Caceis se renforce en Allemagne avec le métier dépositaire de Sal. Oppenheim
Caceis franchit un pas de plus en Allemagne. La filiale de métiers titres du Crédit Agricole a annoncé le 27 mai la reprise de l’activité de dépositaire de fonds immobiliers (et à la marge d’actifs aéronautiques) de la banque locale Sal. Oppenheim. Les encours apportés d’ici à fin 2014 devraient atteindre 12 milliards d’euros. Ils s’ajouteront aux 16 milliards d’euros de fonds immobiliers allemands déposés chez Caceis, dont 4 milliards gagnés au premier trimestre 2014.
Si Caceis affirme qu’il va «assurer les services de banque dépositaire de Sal. Oppenheim», un porte-parole de la banque allemande précise que son activité, jusque-là assurée pour le compte de gestionnaires tiers, a été «vendue» au groupe français. Le prix de la transaction n’est pas dévoilé, mais Caceis précise qu’il ne reprendra pas les salariés du cédant. Devenue filiale de Deutsche Bank en 2010, après ses déboires financiers, Sal. Oppenheim a déjà abandonné son activité de gestion de fonds ouverts. «Nous n’avons plus besoin d’une banque dépositaire ou d’un administrateur de fonds en raison de notre recentrage sur la gestion d’actifs et de fortune (mandats, ndlr) au service des particuliers et institutionnels », indique le porte-parole.
Les produits immobiliers pèsent 18% des 65,5 milliards d’actifs déposés chez Caceis en Allemagne, à fin 2013. L’entreprise revendique aussi 319 milliards d’euros conservés outre-Rhin, où l’activité a décollé avec la reprise des actifs de la banque HVB en 2007. «En matière d’administration de fonds (valorisation, reporting, etc), nous sommes en train de travailler à notre entrée sur le marché allemand», ajoute Caceis, en concurrence directe avec d’autres acteurs français. BNP Paribas Securities Services a ainsi considérablement renforcé ses positions l’an dernier, en ajoutant à ses 187 milliards sous conservation locale quelque 90 milliards rachetés à Commerzbank.

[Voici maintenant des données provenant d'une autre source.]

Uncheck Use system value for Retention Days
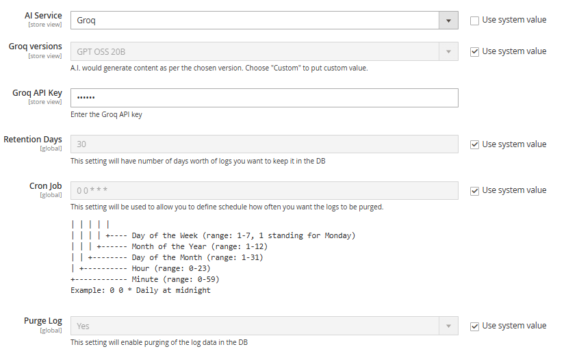The width and height of the screenshot is (566, 349). pos(475,144)
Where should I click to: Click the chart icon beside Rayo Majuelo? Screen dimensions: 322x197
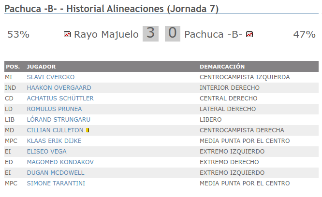pyautogui.click(x=67, y=34)
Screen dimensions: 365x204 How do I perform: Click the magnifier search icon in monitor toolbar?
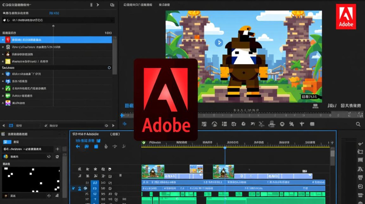pyautogui.click(x=358, y=124)
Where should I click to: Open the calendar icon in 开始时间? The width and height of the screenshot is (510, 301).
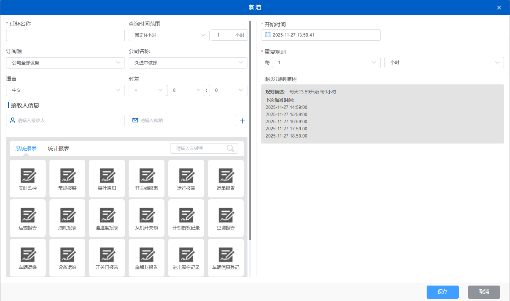(268, 35)
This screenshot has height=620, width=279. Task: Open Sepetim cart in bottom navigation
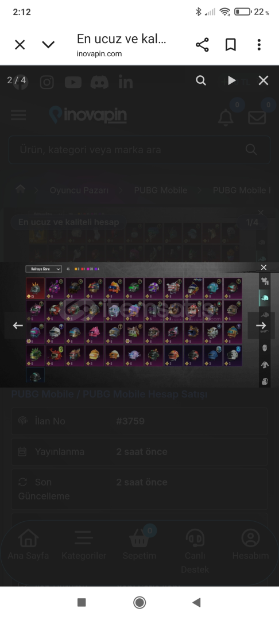tap(139, 545)
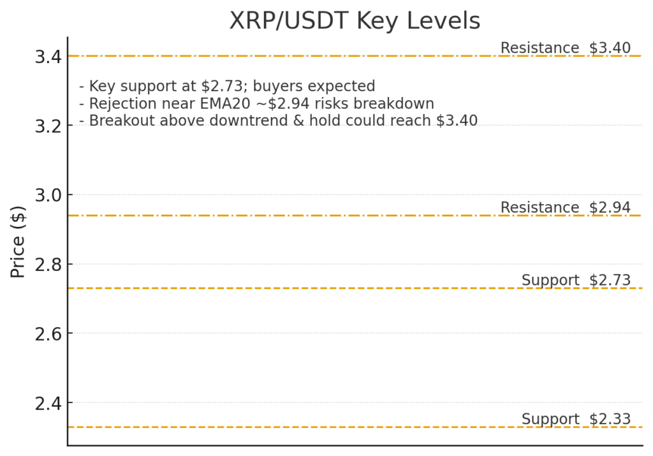
Task: Select the Support $2.73 label
Action: click(576, 280)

Dans le cadre du nouveau plan stratégique de sa maison mère, Caceis compte également devenir dépositaire local en Suisse et au Royaume-Uni, après avoir franchi le pas l’an dernier en Belgique, aux Pays-Bas et en Italie. Une nécessité sous la directive européenne AIFM. Ces cinq marchés, qui s’ajoutent à la France, l’Allemagne, l’Irlande et le Luxembourg, doivent drainer 300 milliards d’euros d’actifs conservés d’ici à 2016. A fin 2013, Caceis affiche 760 milliards d’euros d’actifs déposés, 2.250 milliards conservés et 1.310 milliards administrés.